Le tribunal qui est appelé à sanctionner cette infraction peut ordonner la confiscation des avantages obtenus à l’aide de l’infraction.

C’est ainsi que le tribunal correctionnel peut condamner à la confiscation des loyers perçus de la location d’unités de logement non reconnues par un permis d’urbanisme.

C’est une peine redoutable lorsque le contrevenant a financé les travaux de division et entendait rembourser au moyen des loyers.

La question qui se pose souvent est la manière de fixer l’avantage patrimonial tiré de l’infraction.

Un arrêt de la Cour de cassation du 15 décembre 2021 (rôle n° P.21.0976.F, www.juportal.be)  répond à cette question.

D’après le moyen, pour calculer l’avantage patrimonial tiré de l’infraction, il fallait, non pas additionner les loyers obtenus grâce aux unités de logement aménagées sans permis, mais comparer les montants obtenus par les demandeurs avec les gains qu’ils auraient réalisés de toute manière en louant l’immeuble conformément à sa destination initiale d’immeuble de rapport.

La Cour répond sobrement :

« Le juge répressif décide souverainement en fait qu’un avantage patrimonial sur lequel porte la confiscation spéciale a été tiré directement d’une infraction.

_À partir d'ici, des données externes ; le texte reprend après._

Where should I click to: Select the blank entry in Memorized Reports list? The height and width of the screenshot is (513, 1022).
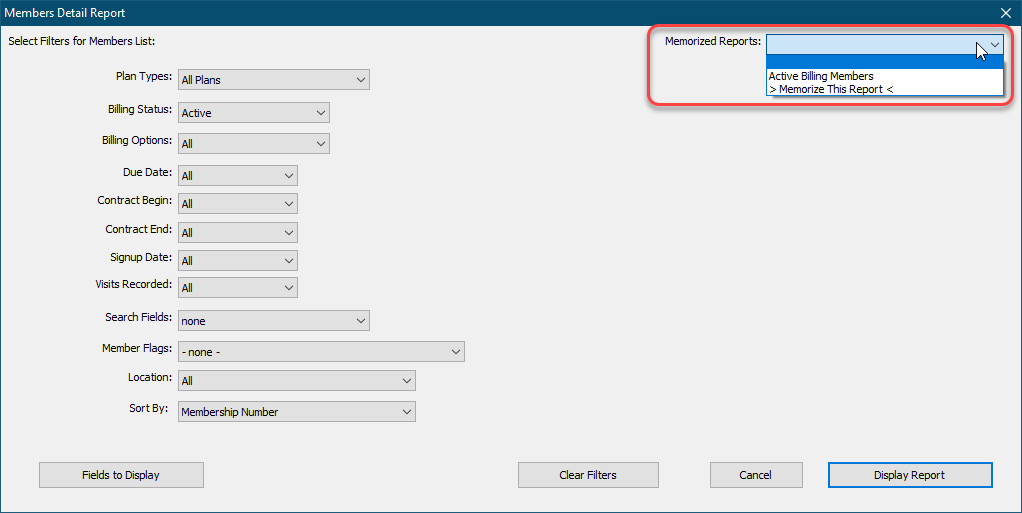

La Cour vérifie si, sur la base de cette appréciation souveraine, le juge n’a pas méconnu la notion légale d’avantage patrimonial.

Les juges d’appel ont pu considérer que le profit licite rapporté, au cours d’une période déterminée, par un immeuble divisé légalement en six appartements équivaut au total des loyers perçus durant cette période pour les six unités. Partant, ils ont pu identifier l’actif illicite aux loyers obtenus grâce aux logements surnuméraires illégalement aménagés dans le même immeuble. »

Cette manière de voir me semble peu réaliste et inexactement sévère. Un avantage patrimonial n’est jamais un revenu brut.